- Tony Hoagland
I'm driving back and forth
on the gravel lane
before the two-room, stucco house
of the woman I love. She's inside,
making love with a woman
whose white car is parked in the driveway
and it, this car, disturbs me
more than anything. It sticks out of itself
so far into my life. Each time I pass,
I know, with a ten-pound sadness in my chest,
that I can't keep doing this.
And now I realize, far too late,
I should have fought for her, should have
wept and begged and made the full,
of what I felt. I should have
shed my pride.
What good is pride? When you die,
I know they turn you
inside out, to see what portion
of your god-allotted guts
you failed to spend on earth.
The ones who arrive in heaven
without a kopek of their fortune left
are welcomed, cheered, embraced.
The rest are chastised and reborn
as salesmen and librarians.
It's so simple,
and that's what gets me--that every time
I drive up and down this street,
looking at that white Toyota in the drive,
it messes up not just this life,
but my eternity as well.
But I keep doing it,
dragging myself back and forth
over this corner of the world
which scrapes and grinds against me,
like a rock on the bow of a ship.
Etching the errors in my surface
deeper, and deeper.
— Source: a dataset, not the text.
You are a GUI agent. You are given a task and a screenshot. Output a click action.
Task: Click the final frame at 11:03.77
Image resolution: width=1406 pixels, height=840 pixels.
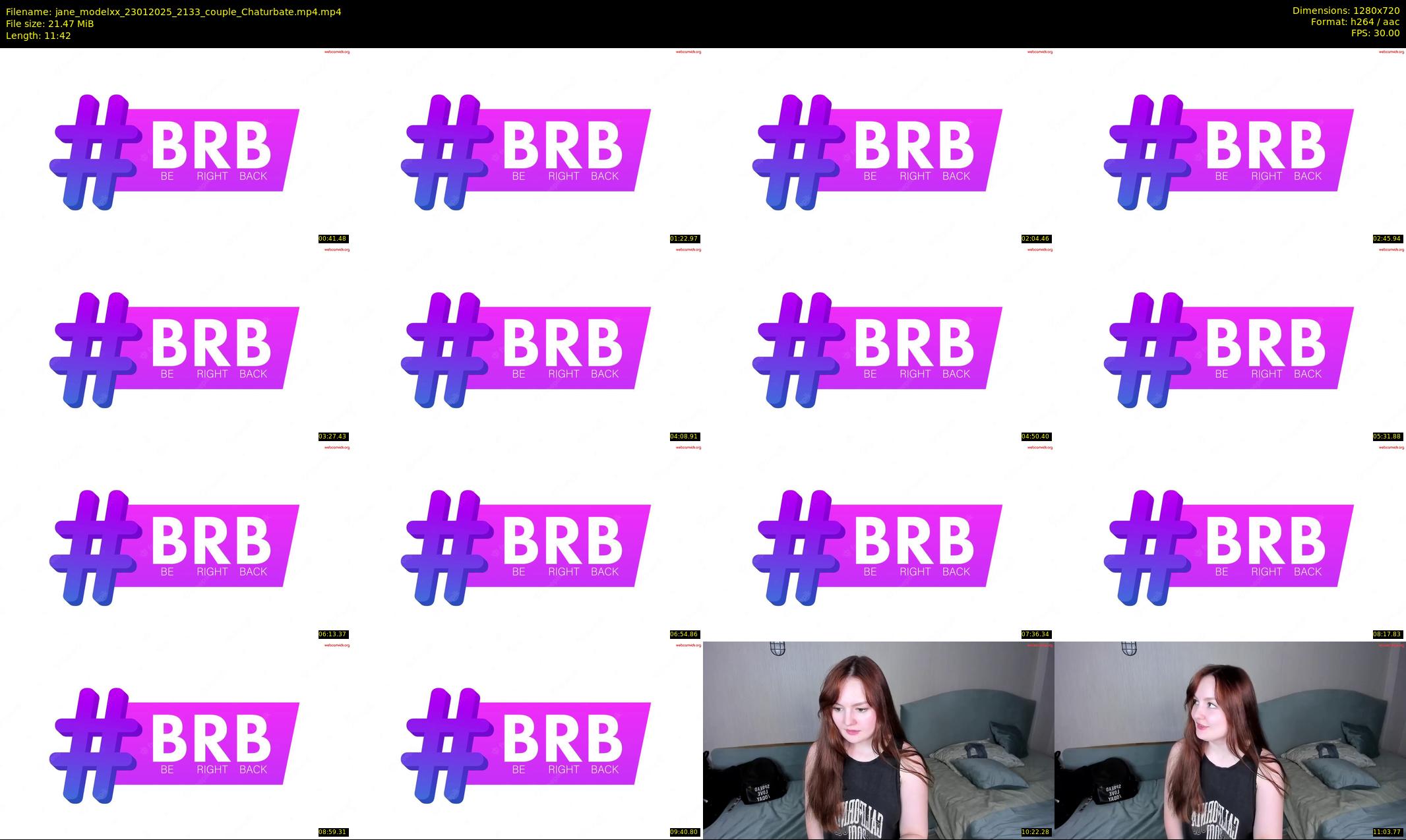[1230, 740]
And less forgiven.
This poem by Tony Hoagland sings of how we are trapped by attachment. We cannot give up our wants and keep feeling bad about what we don't achieve in life. In this case it is the love of a woman, but it could be as true of material possessions or stature. We keep driving back and forth to the lane of our desires.
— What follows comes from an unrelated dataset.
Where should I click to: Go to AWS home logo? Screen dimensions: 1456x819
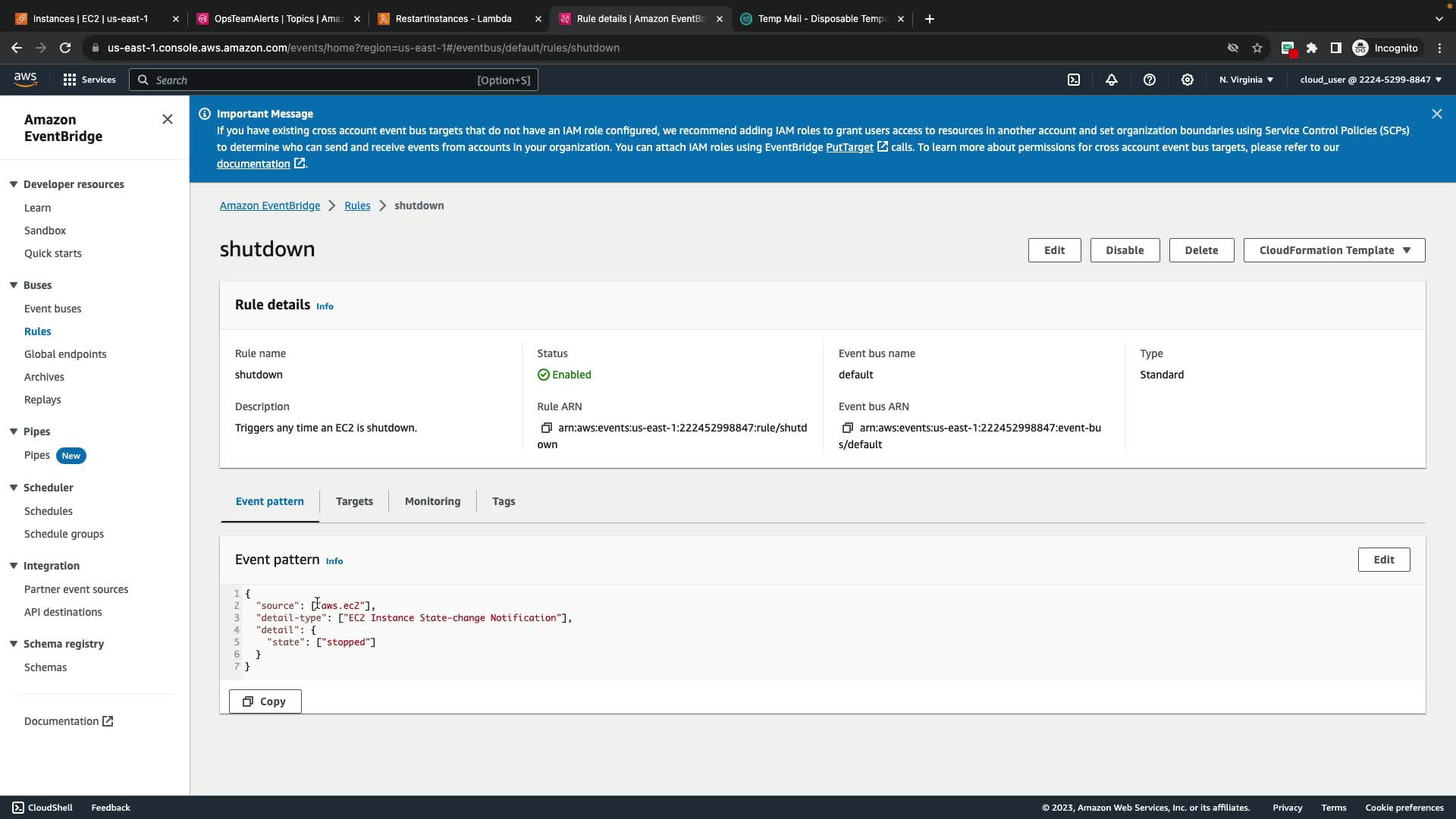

We often lose the ability to love because of our ego. The poet loses out on love, and blames himself that he didn't even try enough; he realizes "far too late." He blames his pride: "I should have/shed my pride./What good is pride?"
And an interesting and funny way of depicting reincarnation. Tony comes up with the story that people who have not spilled all their guts (in essence given up all their pride) are the ones that don't get a space in heaven. They can get reincarnated in unworthy occupations -- like salesmen and librarians (I am sure some salesmen and librarians think there is no better occupation).
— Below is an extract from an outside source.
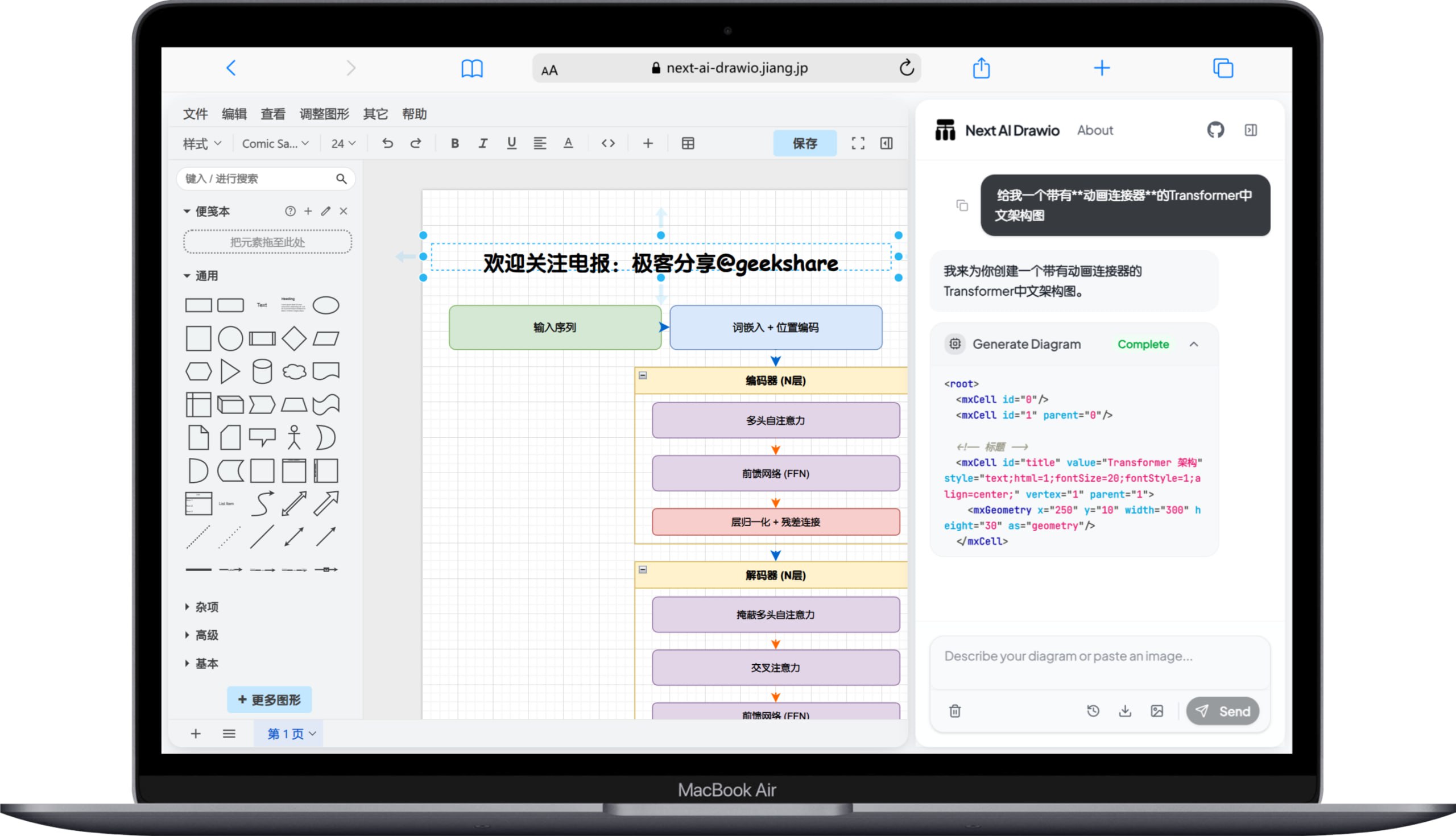Open chat history clock icon

click(x=1093, y=711)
Tony Hoagland tells us this beautifully with a story instead of spelling out the theories of attachment and ego. This is what poetry does. It boils eternal truth for us, adds a little spice, and then we can enjoy it.
What disturbs us the most is the sign of other people having what we desired. Jealousy burns us. Everytime we see the sign of anyone who has achieved what we wanted to, we burn.